Monday, March 10, 2008

Addicts 2007: Art Direction

Best Art Direction/Production Design

Sarah Greenwood

A war-torn world is hardly a pretty one, but you wouldn't know it from watching Atonement. Its obsession with gratuitous spectacle has certainly divided audiences but few war films truly refrain from glamourising their events. Wright's film refuses to detail the lurid effects of its personal and social conflicts through cheap shots and throwaway sub-plots, instead mirroring the dismantling of its central relationship with global disarray. Sarah Greenwood's designs perpetuate this, constantly imprinting something luscious and beautiful into destruction, whether it be of a country or a relationship. A limited job? Maybe not. An ambitious one? Certainly.

Tim Harvey

For what began as a play and evolved into a film in its own right, Sleuth really did need to give us something new in this widely-regarded-as-unnecessary remake. However stagy you might find the film (and I'll admit that I find that part of the charm) its layout could easily have felt dated and worn had it attempted to make its remake scene-for-scene. As it turns out the sets feel fresh, and help the script to demonstrate aspects of the characters previously unexplored. Their clean, surgical feel plays on the film's contrivance perversely, a bold risk, which encourages and enhances its psychoanalytical scope, absorbing more of Shaffer's comedy of sexual politics than even the original managed.

Mark Tildesley

As a spiritual science fiction film Sunshine is much less eager to draw attention to itself than, say, Kubrick's 2001: A Space Odyssey. So there's much to be said for the production design that it visually enthralls at every turn and still remains flexible to the different elements of the narrative (spirituality, action, horror, psychological state). Tildesley's designs are organic in almost every sense, from the curiously-constructed oxygen chamber, a restricted and isolated suppression of nature, to the payload centre, the multi-dimensional ethical epicentre of the mission.

Sweeney Todd

Dante Ferretti

When Tim Burton does a musical, you know it's not gonna be all sunshine and roses. Ferretti understands this, and doesn't dilute any of London's infamous Victorian period, in which crime and punishment reigned supreme over England's capital. Mrs. Lovett's pie shop, and Sweeney's living quarters (and killing quarters) are prime examples of this.
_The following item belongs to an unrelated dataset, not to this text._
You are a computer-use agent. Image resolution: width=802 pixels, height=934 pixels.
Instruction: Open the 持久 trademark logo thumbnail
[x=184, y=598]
A peek at the squalid, empty life of a peasant; suitably ghastly as a capture of mood, and aesthetic companion to a grubby pair of irredeemable souls.

There Will Be Blood

Jack Fisk

A lot of Anderson's film is about human nature, and how it is demonstrated and extracted through the physical extraction of one of the Earth's natural fuels: oil. It's well-documented that there is no dialogue in the film for the first twenty-or-so minutes. That these minutes fly by is definitely a success for Anderson (and to a degree Day-Lewis), but primarily this sequence, and the wordless moments of the film in general, belong to Art Director Jack Fisk. His sets have such an ingrained, worn feel, that contribute to the essence of social paradigm, and together with the oil drilling equipment, represent the independent, fragmented and powerful intrusion of capitalism into a small town. Tremendous.

: Sunshine
Runner Up: Atonement

Sad To Exclude: Lust, Caution's lusciously decorated Shanghai, Zodiac's polished, and edgy-when-they-needed-to-be designs, and Hairspray's vibrant, colourful business. A joy to watch.